Screening for and treating MGD to prevent CL drop outs

March 13, 2014

Kelly Nichols, OD, FAAO, PhD, MPH, Dipl PH, says she would like to see optometrists screen for meibomian gland dysfunction during eye exams and consider the condition when treating patients who are experiencing discomfort with their contact lenses.

Atlanta, GA-Kelly Nichols, OD, FAAO, PhD, MPH, Dipl PH, says she would like to see optometrists screen for meibomian gland dysfunction during eye exams and consider the condition when treating patients who are experiencing discomfort with their contact lenses.

“As a profession, we are poised to be preventative, but we tend to be reactive,” says Dr. Nichols.

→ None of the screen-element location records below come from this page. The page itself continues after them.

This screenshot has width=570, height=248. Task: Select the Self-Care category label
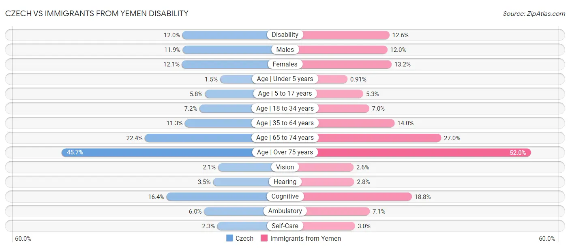tap(285, 226)
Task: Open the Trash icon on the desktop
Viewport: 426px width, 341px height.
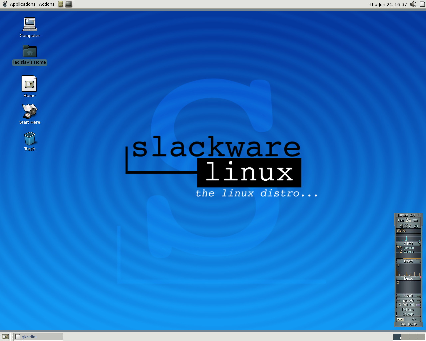Action: tap(29, 138)
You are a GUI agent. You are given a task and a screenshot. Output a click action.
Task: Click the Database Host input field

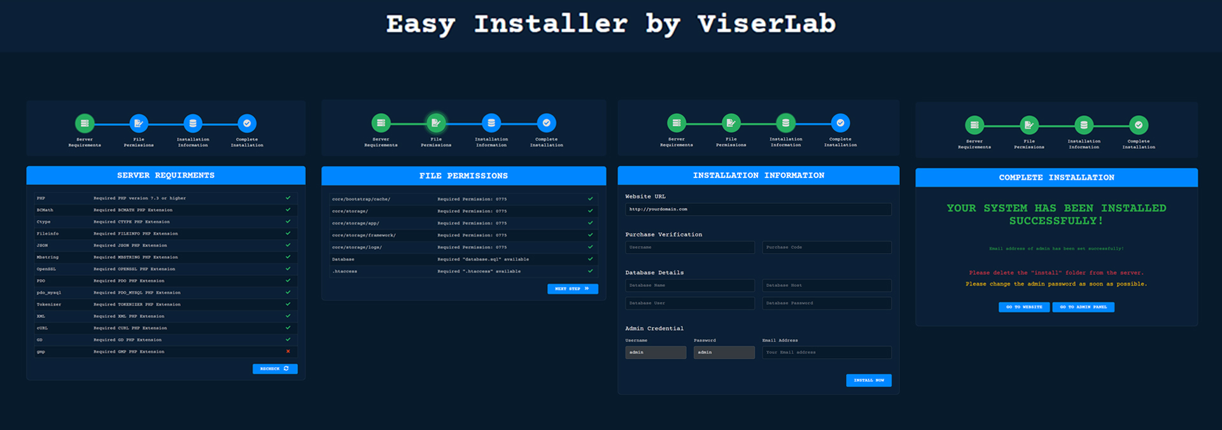click(x=827, y=286)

Contact lens patients cite dryness and discomfort as the main reasons for decreasing or discontinuing their use of lenses. Dr. Nichols says MGD may be the leading cause of dry eye disease throughout the world.

How many people have MGD? Dr. Nichols says that answer has varied drastically-as low as 3.5% to as high as 69.5%-based on the sample and the definition of MGD used. Asian countries have reported a higher prevalence-as high as 65%-but Dr. Nichols says it is unknown if it is ethnicity related.

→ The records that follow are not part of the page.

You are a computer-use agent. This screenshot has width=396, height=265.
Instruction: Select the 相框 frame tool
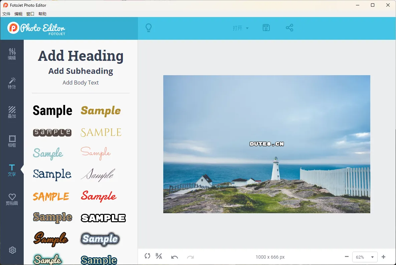click(12, 141)
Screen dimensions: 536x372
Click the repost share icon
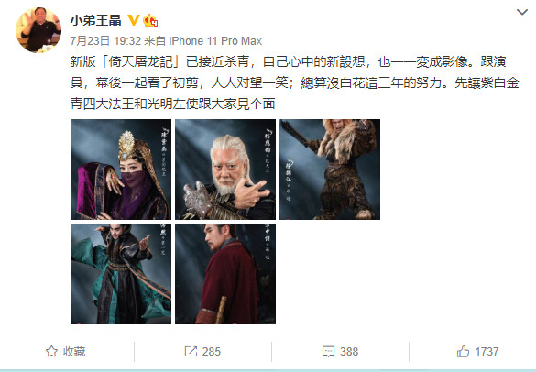pyautogui.click(x=191, y=351)
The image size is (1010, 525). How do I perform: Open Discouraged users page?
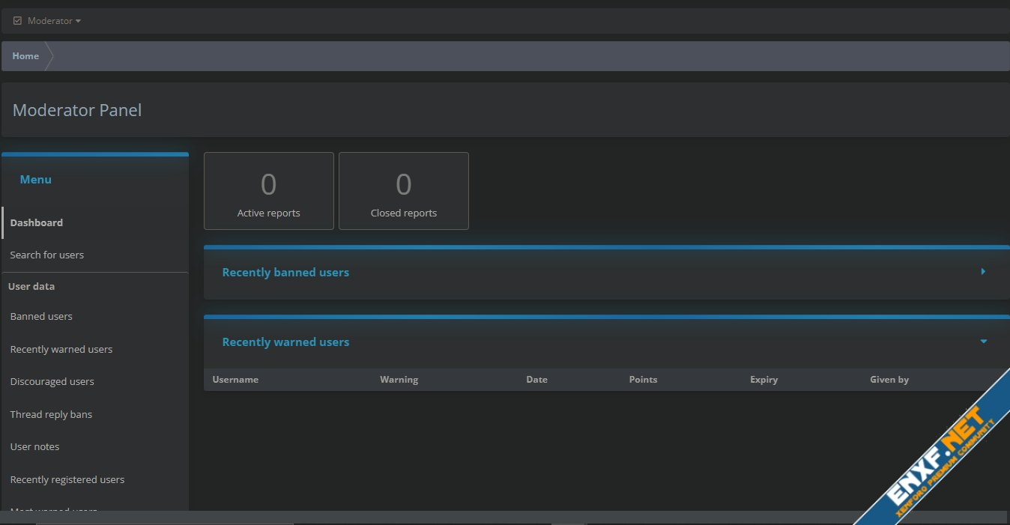(x=52, y=381)
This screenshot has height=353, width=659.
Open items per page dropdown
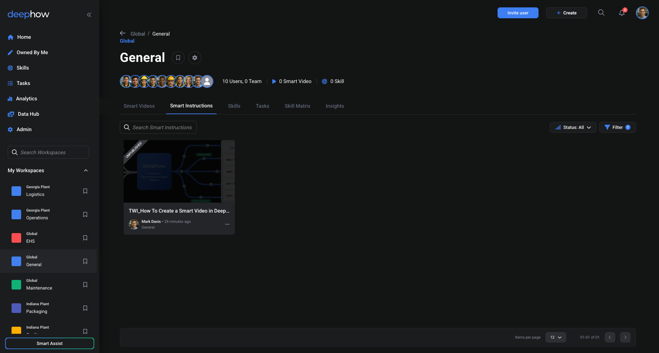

When ODs are working with a patient with lens discomfort, they often choose to refit the patient with a lens in a different material, recommend rewetting drops or lubricants, or change the care solutions. If the discomfort persists even after removing the lenses, Dr. Nichols says she would like to see doctors addressing the underlying condition because contact lenses can cause MGD, and MGD can cause discomfort for contact lens wearers.

 Dr. Nichols says eyecare practioners should recommend warm compress therapy twice a day for 2 weeks. She says doctors should also consider recommending omega-3s and prescribing Restasis (cyclosporin, Allergan).